Now, while this is an introductory course, I'd really like for you to develop your skills as a careful reader of poetry. You should think of our class as an ongoing dialogue.  This means that I will consider myself responsible for organizing the course and keeping it moving along, but that you all will be expected to participate with questions and comments about our poems in our online discussion groups and in Zoom sessions.

Please know that this is a course in reading poetry, not writing poetry. You will not be asked to write any poetry and I will not use any exercises that do so. The reading of good poetry is a skill all unto itself and will require the entire semester to master it. That will be enough. Be advised that we have to walk a thin line between good analytical conversation and tedious analysis! Billy Collins shows how that line can be crossed: Introduction to Poetry.

The course syllabus is our blueprint for the semester.  Sometimes changes have to be made to our schedule, so look for updates to our syllabus on this website and on D2L.

I will use a list of terms as we proceed through our G&K text.

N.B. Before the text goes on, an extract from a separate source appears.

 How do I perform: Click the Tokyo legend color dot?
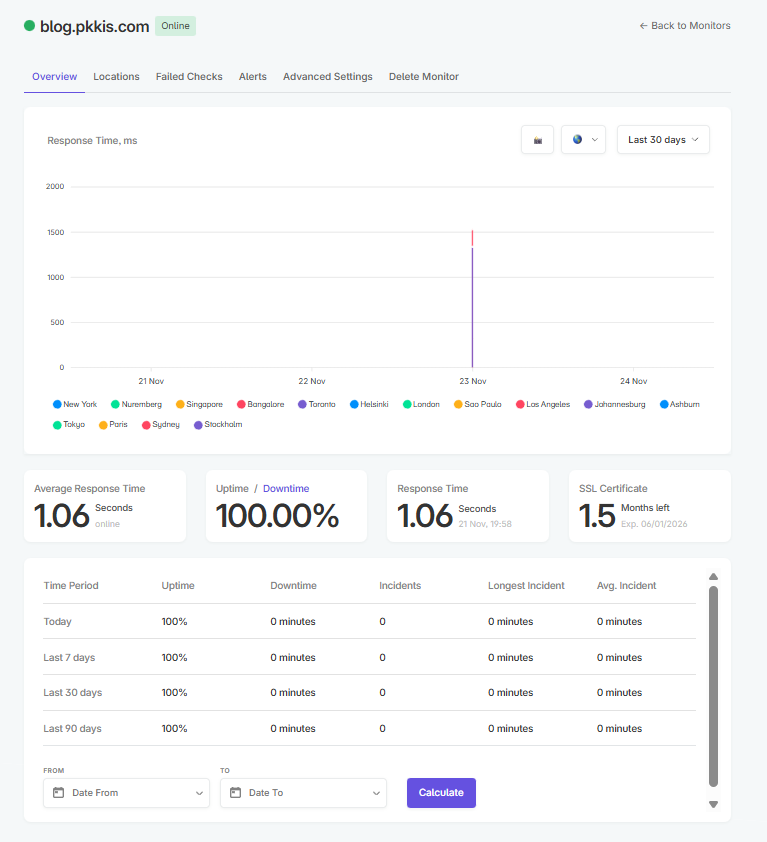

As a tool for studying, this website might be useful (printing out the list before exams). Our G&K text includes probably over one hundred terms, but I think it's a tad too ambitious to have everyone know all that they share in our text. So what I think we should know will be kept on this website. I might update this website during the semester, so always check back prior to exams to be sure you know what the complete list contains.

An article by poet Peter Meinke, found in The Writer magazine from 1999, offered six criteria for judging a poem to be "good."  Here's a synopsis of his list:

  1. A good poem withholds something from us at first, yielding its secrets slowly, like a lover.  Poems don't "tell" or supply answers--they're not lectures or sermons.

  2. A good poem surprises and satisfies. But after the surprise, the good poem often seems inevitable. (Meinke says we react this way: "I knew that, but I didn't know I knew that.")

  3. A good poem sounds special--either melodious like T.S. Eliot or Dylan Thomas, or homespun like Robert Frost, or jumpy like William Carlos Williams, or playful like e.e. cummings.

  4. A good poem is memorable. Are there lines you can recite from memory? "For God's sake hold your tongue and let me love," "Batter my heart three-personed God," and "Come with me and be my love" have the ring of eternity in their saying.

  5. A good poem speaks to the unanswerable questions. It can do so mostly by using images rather than logical constructions. Part of why we know this is because we use poetry to mark the major turnings of our lives: birth, death, love, and celebration.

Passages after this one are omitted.